Start of EXTRACTED INFORMATION

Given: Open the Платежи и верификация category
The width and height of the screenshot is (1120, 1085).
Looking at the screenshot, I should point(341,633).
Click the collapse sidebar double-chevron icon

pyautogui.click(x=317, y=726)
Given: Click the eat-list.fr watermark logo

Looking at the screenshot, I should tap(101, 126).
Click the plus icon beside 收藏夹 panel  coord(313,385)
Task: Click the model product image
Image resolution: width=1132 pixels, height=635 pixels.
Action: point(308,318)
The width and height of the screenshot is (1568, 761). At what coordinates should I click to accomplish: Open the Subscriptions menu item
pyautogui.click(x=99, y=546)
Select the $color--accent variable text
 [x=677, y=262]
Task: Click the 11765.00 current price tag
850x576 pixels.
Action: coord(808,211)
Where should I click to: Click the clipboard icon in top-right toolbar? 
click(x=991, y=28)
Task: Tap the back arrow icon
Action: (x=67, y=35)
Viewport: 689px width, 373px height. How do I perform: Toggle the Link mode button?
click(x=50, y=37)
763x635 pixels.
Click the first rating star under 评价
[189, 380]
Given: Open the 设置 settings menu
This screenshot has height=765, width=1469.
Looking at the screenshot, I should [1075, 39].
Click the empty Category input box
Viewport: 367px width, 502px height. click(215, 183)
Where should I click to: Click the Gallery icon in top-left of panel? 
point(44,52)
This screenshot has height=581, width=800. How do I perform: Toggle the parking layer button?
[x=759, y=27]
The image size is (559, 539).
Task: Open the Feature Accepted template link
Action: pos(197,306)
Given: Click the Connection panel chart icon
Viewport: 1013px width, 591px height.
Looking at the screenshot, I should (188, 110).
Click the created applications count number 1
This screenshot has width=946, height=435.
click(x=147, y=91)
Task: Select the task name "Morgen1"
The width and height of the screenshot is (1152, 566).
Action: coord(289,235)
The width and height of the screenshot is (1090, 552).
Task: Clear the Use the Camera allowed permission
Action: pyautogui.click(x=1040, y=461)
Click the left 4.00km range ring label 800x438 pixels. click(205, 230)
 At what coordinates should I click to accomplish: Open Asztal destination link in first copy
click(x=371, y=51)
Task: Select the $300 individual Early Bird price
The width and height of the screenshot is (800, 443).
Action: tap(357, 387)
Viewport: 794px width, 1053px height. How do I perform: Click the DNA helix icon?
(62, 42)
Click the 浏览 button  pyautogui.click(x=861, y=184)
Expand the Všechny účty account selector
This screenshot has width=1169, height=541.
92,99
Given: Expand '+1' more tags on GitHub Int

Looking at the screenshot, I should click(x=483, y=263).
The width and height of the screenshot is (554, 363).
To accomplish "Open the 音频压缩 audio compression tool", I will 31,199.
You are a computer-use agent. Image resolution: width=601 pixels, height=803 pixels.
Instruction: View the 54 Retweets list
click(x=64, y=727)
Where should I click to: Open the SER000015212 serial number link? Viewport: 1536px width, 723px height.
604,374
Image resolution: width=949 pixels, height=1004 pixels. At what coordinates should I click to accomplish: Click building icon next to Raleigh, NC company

End of EXTRACTED INFORMATION

TASK REQUIREMENTS: The result is a copy of every line above where the word "price" shows up.

RESPONSE:
Task: Click the 11765.00 current price tag
Task: Select the $300 individual Early Bird price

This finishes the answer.